Compassion fatigue can trigger a loss of self that occurs on all levels of functioning physically, mentally, emotionally and spiritually. It infuses into our being over time, days to years before it surfaces. As F. Oshberg, MD says so well in his book, When Helping Hurts:
Basically, it’s a low level, chronic clouding of caring and concern for others in your life – whether you work in or outside the home. Over time, your ability to feel and care for others becomes eroded through overuse of your skills of compassion. You also might experience an emotional blunting – whereby you react to situations differently than one would normally expect.F. Oshberg, MD
Fortunately, there are symptoms that can forewarn a caretaker and thwart the cloud of denial. They may vary in number and intensity, yet offer a great “check-in” to stay abreast, re-group and invest in self-care:
- Feeling burdened by the suffering of others
- Blaming others for their suffering
- Isolating yourself
- Loss of pleasure in life
- Difficulty concentrating
- Physical and mental fatigue
- Bottling up your emotions
- Increased nightmares
- Feelings of hopelessness or powerlessness
- Frequent complaining about your work or your life
- Excessive use of drugs or alcohol
- Poor self-care
- Beginning to receive a lot of complaints about your work or attitude
How to deal with secondary stress
There are many situations that can lead to this secondary stress including, yet not limited to, critical care as being witnessed with COVID-19 or situations of high mortality rates as seen in mass shootings and war, or lack of support where shortage of people, supplies and resources as witnessed with this and most pandemics and epidemics.
Limited resources and stress in the home as individuals lack coping skill, knowledge and emotional regulations can also engender compassion fatigue. Fortunately, there are as many ways to avoid and combat compassion fatigue as there are reasons that cause it:
First and foremost is investing in a consistent practice of self-care, starting with your intuition and seeking the wisdom of your inner healer.Dr Cheri McDonald, PhD, LMFT and Life Mastery Coach
We always hear about the power of mindfulness and how a regular practice offers many health benefits, especially in combatting anxiety and welcoming a sense of peace and endurance. That’s because there is benefit in doing that and there is no better compass that can lead you to what calms your soul than your intuition.
“Begin with a simple practice of meditation with breath work and visualize a healthy body inside and out. No one knows you as yourself—spend some time listening and then using your intuition to guide you,” said Dr Cheri McDonald.
Re-calibrate your routine for self-care
As studies support, “people are creatures of habit, and routine offers a way to promote health and wellness through structure and organization, having a routine can greatly improve your health.”

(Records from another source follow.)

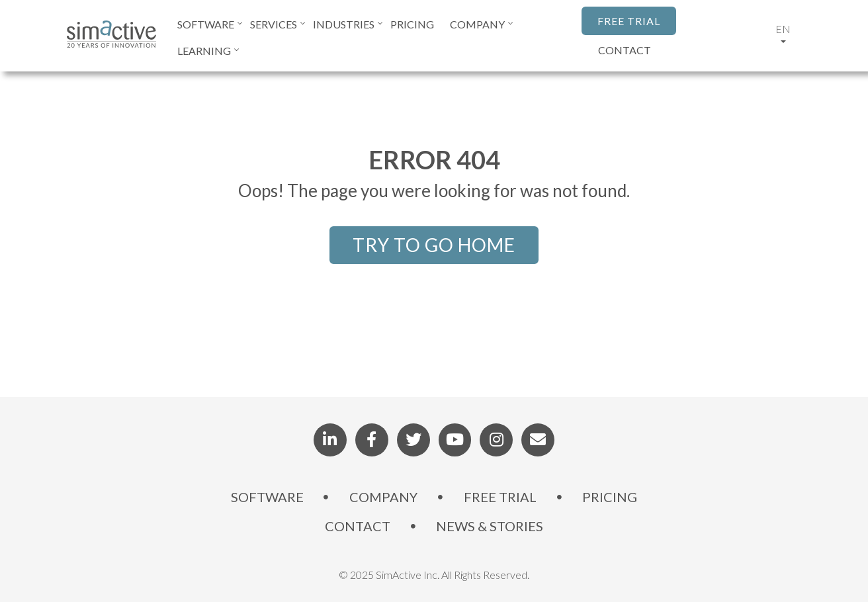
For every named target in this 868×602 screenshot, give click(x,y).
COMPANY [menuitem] (477, 24)
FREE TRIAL (629, 21)
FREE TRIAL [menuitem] (500, 497)
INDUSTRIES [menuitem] (343, 24)
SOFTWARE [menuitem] (206, 24)
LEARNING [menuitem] (204, 50)
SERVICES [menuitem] (273, 24)
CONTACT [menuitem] (357, 527)
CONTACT (625, 50)
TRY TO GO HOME (434, 245)
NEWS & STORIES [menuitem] (490, 527)
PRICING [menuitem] (412, 24)
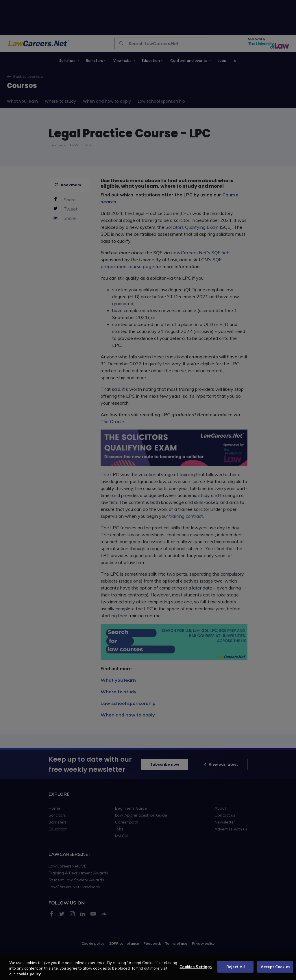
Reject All (236, 970)
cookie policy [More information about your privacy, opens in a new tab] (28, 977)
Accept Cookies (275, 970)
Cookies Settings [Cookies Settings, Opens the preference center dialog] (195, 970)
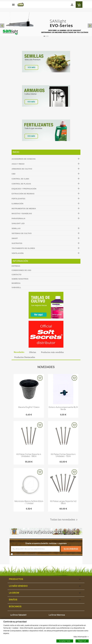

When enmeshed in crisis, we tend to kick into high gear of reactive mode to push through it seeking relief.Dr Cheri McDonald, PhD, LMFT and Life Mastery Coach
This can paralyze you in your day to day function. So, get back to basics and make sure your routine promotes your health and mental wellness. Make sure to schedule some time off from the news stories and other sources of stress during your day, whenever possible.
Instead, fill that time with whatever makes you happy: watching uplifting movies, taking a walk, talking to a friend or family member, painting…The possibilities are endless, and only depend on you.
It will provide you with some rest and keep the mental fatigue at bay.